• WHAT THE TASK ASKS
In the data below, find each line carrying the string "Edit" and copy it out.

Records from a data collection
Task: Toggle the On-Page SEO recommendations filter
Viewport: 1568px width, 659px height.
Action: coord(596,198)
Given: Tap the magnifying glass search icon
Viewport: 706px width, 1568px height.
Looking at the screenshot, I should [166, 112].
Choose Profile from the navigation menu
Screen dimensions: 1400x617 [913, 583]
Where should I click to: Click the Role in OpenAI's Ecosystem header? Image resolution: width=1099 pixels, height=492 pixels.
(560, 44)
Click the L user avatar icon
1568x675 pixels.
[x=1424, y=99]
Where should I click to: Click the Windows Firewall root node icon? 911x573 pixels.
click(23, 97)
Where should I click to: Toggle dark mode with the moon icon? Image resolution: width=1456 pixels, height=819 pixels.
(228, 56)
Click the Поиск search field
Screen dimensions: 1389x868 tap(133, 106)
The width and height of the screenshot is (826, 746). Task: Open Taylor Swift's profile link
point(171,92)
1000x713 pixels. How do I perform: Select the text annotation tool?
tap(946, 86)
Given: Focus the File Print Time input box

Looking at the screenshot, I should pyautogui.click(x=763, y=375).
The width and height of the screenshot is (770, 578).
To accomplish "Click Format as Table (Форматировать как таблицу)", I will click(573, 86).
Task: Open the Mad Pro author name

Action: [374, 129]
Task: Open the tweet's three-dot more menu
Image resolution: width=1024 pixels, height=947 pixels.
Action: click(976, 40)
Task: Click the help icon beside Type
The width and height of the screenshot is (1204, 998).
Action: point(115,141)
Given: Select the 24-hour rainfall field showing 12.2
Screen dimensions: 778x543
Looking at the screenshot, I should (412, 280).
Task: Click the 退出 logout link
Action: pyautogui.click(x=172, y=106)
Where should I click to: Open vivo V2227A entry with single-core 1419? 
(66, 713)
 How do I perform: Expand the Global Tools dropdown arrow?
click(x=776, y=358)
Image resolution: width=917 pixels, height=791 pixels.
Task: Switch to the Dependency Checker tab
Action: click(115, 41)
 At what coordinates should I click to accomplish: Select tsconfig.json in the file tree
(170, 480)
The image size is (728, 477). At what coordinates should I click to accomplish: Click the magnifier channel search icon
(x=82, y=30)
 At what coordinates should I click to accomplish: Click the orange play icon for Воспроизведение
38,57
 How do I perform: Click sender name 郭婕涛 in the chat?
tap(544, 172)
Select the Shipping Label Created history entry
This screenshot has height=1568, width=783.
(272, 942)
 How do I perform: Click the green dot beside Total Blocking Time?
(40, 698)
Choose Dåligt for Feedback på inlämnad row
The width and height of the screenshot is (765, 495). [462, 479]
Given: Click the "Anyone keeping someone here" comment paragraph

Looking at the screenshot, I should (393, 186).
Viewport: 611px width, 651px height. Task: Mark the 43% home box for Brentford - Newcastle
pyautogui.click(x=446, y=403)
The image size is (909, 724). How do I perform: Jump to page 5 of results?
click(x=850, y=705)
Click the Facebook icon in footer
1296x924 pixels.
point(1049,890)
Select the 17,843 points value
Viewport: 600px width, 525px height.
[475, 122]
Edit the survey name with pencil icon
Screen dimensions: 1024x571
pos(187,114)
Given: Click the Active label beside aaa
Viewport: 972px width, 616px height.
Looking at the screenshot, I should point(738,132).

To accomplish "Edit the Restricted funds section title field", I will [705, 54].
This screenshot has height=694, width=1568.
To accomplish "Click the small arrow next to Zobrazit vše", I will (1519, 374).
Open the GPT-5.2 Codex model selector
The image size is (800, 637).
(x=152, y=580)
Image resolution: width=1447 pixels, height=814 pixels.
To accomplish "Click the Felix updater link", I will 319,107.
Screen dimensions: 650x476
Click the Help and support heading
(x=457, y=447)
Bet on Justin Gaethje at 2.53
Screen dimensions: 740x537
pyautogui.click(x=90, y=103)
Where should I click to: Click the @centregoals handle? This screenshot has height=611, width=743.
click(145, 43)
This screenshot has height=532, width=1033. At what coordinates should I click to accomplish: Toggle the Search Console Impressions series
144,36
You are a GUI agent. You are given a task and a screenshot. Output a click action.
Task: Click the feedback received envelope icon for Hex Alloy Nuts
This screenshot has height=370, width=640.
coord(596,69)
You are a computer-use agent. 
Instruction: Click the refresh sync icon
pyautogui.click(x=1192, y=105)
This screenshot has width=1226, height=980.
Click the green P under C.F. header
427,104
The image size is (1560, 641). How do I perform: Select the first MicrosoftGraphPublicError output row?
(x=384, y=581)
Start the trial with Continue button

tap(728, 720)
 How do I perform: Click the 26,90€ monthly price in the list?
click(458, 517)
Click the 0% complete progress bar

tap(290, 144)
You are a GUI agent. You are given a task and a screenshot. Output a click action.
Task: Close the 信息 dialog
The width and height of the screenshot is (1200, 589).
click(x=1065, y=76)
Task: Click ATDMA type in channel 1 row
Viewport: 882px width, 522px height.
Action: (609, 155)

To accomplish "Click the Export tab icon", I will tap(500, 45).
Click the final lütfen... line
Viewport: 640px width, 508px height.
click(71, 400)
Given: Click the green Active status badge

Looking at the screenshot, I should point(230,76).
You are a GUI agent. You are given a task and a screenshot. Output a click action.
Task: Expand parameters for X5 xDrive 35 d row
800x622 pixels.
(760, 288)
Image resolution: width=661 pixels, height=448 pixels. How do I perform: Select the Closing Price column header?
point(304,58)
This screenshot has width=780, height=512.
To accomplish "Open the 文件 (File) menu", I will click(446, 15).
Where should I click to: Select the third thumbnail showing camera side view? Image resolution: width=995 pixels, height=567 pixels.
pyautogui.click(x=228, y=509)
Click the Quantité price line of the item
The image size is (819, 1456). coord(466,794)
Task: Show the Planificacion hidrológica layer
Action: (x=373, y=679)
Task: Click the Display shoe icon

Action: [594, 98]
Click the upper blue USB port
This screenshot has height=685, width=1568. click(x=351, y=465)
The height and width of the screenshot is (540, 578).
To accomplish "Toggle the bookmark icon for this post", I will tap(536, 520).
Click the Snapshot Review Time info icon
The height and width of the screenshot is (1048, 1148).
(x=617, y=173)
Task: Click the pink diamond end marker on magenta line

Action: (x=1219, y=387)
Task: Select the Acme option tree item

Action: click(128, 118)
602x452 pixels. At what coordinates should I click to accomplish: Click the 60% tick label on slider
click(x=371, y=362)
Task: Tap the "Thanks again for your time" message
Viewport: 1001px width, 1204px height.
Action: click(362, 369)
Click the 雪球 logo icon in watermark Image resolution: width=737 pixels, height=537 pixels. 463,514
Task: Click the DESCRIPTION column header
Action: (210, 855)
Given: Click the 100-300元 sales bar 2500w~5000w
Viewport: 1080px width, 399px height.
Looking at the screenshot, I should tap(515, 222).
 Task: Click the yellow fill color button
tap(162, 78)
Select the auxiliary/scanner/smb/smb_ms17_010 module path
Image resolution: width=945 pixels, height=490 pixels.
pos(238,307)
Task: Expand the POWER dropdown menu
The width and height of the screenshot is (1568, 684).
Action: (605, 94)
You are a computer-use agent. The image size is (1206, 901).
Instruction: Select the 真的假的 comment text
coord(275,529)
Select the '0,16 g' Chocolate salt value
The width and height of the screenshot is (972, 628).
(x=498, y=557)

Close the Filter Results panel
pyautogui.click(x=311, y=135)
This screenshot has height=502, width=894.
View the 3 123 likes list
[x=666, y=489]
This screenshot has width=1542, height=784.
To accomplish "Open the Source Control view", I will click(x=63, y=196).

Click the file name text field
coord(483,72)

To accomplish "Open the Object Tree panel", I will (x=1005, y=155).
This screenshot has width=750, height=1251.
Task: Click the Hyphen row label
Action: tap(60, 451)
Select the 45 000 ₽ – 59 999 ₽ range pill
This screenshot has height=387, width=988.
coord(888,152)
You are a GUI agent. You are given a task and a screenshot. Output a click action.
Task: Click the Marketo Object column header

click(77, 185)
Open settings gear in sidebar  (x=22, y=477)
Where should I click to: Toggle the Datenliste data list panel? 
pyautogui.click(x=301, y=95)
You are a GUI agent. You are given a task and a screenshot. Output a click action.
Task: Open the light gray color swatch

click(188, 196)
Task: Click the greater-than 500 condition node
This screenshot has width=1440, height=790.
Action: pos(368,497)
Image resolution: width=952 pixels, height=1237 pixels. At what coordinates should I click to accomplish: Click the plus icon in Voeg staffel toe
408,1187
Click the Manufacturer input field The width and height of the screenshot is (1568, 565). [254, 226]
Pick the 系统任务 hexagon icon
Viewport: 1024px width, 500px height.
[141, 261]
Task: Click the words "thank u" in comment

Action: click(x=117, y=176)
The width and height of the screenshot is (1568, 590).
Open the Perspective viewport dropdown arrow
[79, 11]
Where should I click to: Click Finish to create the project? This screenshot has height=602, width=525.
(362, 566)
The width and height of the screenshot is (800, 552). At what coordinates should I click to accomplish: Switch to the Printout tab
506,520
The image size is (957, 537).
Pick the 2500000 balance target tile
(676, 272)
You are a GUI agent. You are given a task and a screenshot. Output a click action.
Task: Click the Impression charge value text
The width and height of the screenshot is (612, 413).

• TASK ANSWER
Edit the survey name with pencil icon
To accomplish "Edit the Restricted funds section title field", I will [705, 54].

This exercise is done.